多年前,他偶然從一位苗疆女子手中得到此物。
“以血滋養此蠱蟲七日後服下後,便能維持月餘呼吸全無,狀若死人。”
蕭珩毫不猶豫咬破指尖。
鮮血滴落,蠱蟲變色,蠢蠢欲動。
普天之下莫非皇土,他要想從這公主府逃脫,隻能靠這枚蠱蟲假死脫身。
隨後他給寧沐煙飛鴿傳書:
“你可還記得欠我一條命?半月後中秋之夜,挖皇陵撈出我的屍首,盼君至。”
吩咐小桃架起火盆,他將給琢兒做的衣服和玩具統統扔進大火中。
“琢兒對不起,是爹害了你,爹不該愛上她,更不該留在這公主府。”
蕭珩悲從中來,淚水滑落。
“阿珩你在燒什麼?”
慕容月不知何時出現在身後。
“什麼,隻是將這些新衣、新鞋燒給我可憐的琢兒,希望他在那邊不要挨餓受凍。”
慕容月眼中劃過一絲愧疚。
“阿珩你我正值壯年,很快就會再有子嗣的。”
蕭珩露出一個淒然的笑。
“真的嗎殿下?”
看著蕭珩悲愴的麵容,慕容月心中一痛,她下意識伸手去摸他的臉:
“真的,我保證。”
蕭珩偏頭躲過她的觸碰,心中一片悲涼。
若是他還被蒙在鼓裏,估計會對她這番安慰感激涕零。
慕容月,你到底還要騙我到什麼時候。
“殿下你騙我騙得好苦啊......”
“時辰不早了,駙馬早些安置,本宮再去處理些公務。”
慕容月突然起身就走,根本沒聽到蕭珩的話。
他看著門口薑墨雨的侍女,心臟悶疼。
從前她和他徹夜相談還嫌時辰不夠,如今卻為了薑墨雨拋棄他。
他苦笑著逼回眼底的淚。
慕容月,再也不值得他一滴淚。
蕭珩整夜都噩夢纏身,不得安眠。
第二日天光未亮,薑墨雨便帶著一群侍女闖了進來。
一如同多年前那般囂張跋扈。
“聽說慕容月對你這個駙馬言聽計從,獨寵你一人連麵首都不納,那你能不能讓他放了我,不要再日日夜夜折磨我了?”
薑墨雨扒開衣領,露出大片大片的紅痕。
意識到昨夜慕容月和他如何荒唐,蕭珩心頭疼得發顫。
“早知道被帶過來是做她的禁臠,還不如一刀將我了結,蕭珩我不管你用什麼方法,管好你的公主殿下,她可不配為我生兒育女。”
蕭珩死死攥緊掌心。
“薑墨雨,這可不是你耀武揚威的地方。”
可薑墨雨卻置若罔聞,看向蕭珩下身時帶著憐憫。
“難道她說你身上的牛騷味令她作嘔,不想讓你低賤的血統延續皇族血脈,還毀了你那物什的脈絡,都是真的?”

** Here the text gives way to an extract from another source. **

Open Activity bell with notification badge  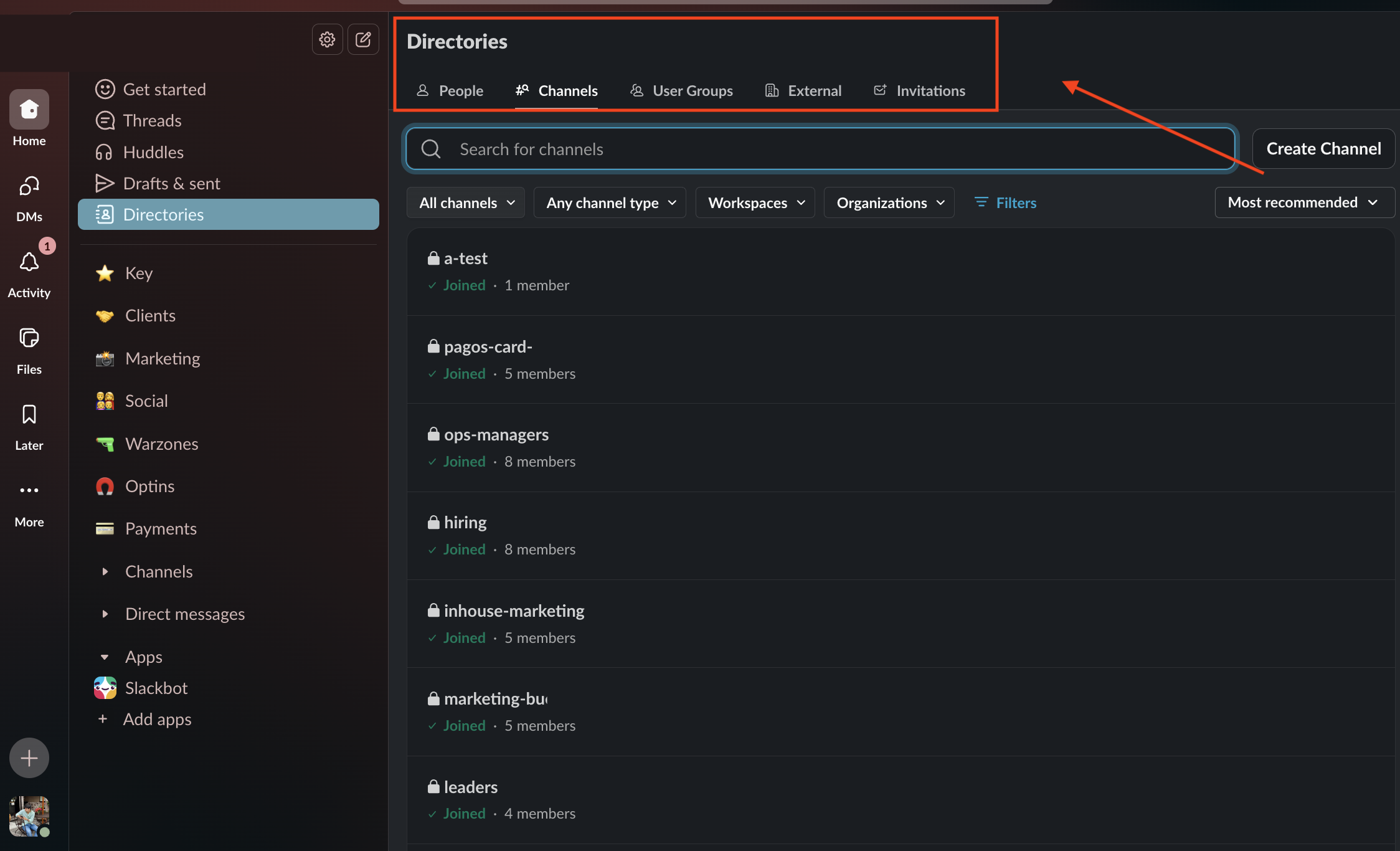29,262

此話一出,所有宮人麵麵相覷,看向蕭珩的眼神都透露著憐憫。
巨大的屈辱感將蕭珩淹沒,讓他痛苦不堪。
他極力穩住心神:
“你一介罪臣,卻敢來本駙馬麵前耀武揚威,小桃,把他帶下去杖責二十。”
“我看你們誰敢!”
薑墨雨怒目圓睜,端起案上的熱茶潑向蕭珩。
劇痛襲來,蕭珩被燙得紅腫一片,水泡四起。
“大膽!居然敢傷害駙馬,你們快將他拖出去杖斃。”
小桃話音未落,一道悅耳的嗓音就傳了進來。
“所為何事?”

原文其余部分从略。